Gandolfo Maria Pepe ha conquistato il premio per la categoria locale con gli articoli “Mi ha salvato la voglia di diventare donatrice” e “Mentre lui dona il sangue, la giovane figlia viene trasfusa” pubblicati su La Sicilia, “per la capacità di raccontare la donazione del sangue attraverso testimonianze incisive che aiutano il lettore a comprendere l’importanza di un semplice, grande gesto, benefico per gli altri e anche per se stessi. Pepe ha saputo infondere nel pezzo un coinvolgimento emotivo che si sente, non ha scritto tanto per riempire lo spazio. Abbiamo voluto premiarlo anche perché convinti che ai fini della donazione di sangue siano molto più efficaci i servizi che incidono nelle piccole realtà cittadine”.

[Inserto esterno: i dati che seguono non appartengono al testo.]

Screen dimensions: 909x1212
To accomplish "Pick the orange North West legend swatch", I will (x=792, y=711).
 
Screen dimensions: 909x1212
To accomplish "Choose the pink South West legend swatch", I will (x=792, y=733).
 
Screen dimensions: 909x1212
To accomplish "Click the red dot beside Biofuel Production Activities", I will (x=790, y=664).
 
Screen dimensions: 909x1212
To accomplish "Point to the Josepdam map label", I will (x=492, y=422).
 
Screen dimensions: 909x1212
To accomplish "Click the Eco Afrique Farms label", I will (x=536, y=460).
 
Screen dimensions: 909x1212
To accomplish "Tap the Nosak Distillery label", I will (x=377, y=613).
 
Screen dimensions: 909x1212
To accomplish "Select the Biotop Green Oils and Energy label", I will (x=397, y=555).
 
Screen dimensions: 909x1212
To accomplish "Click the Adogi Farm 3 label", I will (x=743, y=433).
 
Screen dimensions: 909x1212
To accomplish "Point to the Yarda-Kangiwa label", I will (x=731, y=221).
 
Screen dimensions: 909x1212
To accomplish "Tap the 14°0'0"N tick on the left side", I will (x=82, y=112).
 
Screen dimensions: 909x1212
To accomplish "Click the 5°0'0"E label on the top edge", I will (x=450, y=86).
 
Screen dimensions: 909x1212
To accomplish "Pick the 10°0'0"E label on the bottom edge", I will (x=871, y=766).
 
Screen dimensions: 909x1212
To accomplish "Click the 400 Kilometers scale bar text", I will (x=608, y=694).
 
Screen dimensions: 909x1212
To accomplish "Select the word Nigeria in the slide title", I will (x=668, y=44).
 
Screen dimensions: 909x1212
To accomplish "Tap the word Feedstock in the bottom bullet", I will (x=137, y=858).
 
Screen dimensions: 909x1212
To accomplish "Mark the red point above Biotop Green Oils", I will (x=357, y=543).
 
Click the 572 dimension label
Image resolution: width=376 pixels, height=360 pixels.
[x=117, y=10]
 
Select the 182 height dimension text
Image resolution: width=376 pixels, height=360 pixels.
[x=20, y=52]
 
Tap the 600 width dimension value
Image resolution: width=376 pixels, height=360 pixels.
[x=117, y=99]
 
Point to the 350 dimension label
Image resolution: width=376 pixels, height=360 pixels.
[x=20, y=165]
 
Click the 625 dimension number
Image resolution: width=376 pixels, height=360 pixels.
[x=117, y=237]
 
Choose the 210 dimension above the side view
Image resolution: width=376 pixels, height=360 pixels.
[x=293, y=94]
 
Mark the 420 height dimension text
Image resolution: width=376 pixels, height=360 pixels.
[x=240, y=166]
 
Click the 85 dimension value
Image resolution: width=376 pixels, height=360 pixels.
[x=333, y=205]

Infine ha ottenuto il riconoscimento del Consiglio Direttivo nazionale Fidas Antonio Boemo con l’articolo “Il sangue dei gradesi all’emoteca mobile. E il dono si tramanda da padre in figlio” pubblicato su Il Piccolo. Il Consiglio Direttivo ha particolarmente apprezzato “il modo in cui l'autore abbia messo in evidenza l'importanza del gesto del dono, soprattutto se viene condiviso con i propri cari. Dall'articolo, infatti, emerge l'importanza della trasmissione dei valori dai genitori ai figli, con la conseguenza che i primi testimonial che ognuno di noi dovrebbe avere nel campo della donazione del sangue sono proprio i familiari. Il tutto nel segno di una continuità che rende ancora più fieri dell'appartenenza ad una famiglia di sangue in tutti i sensi”.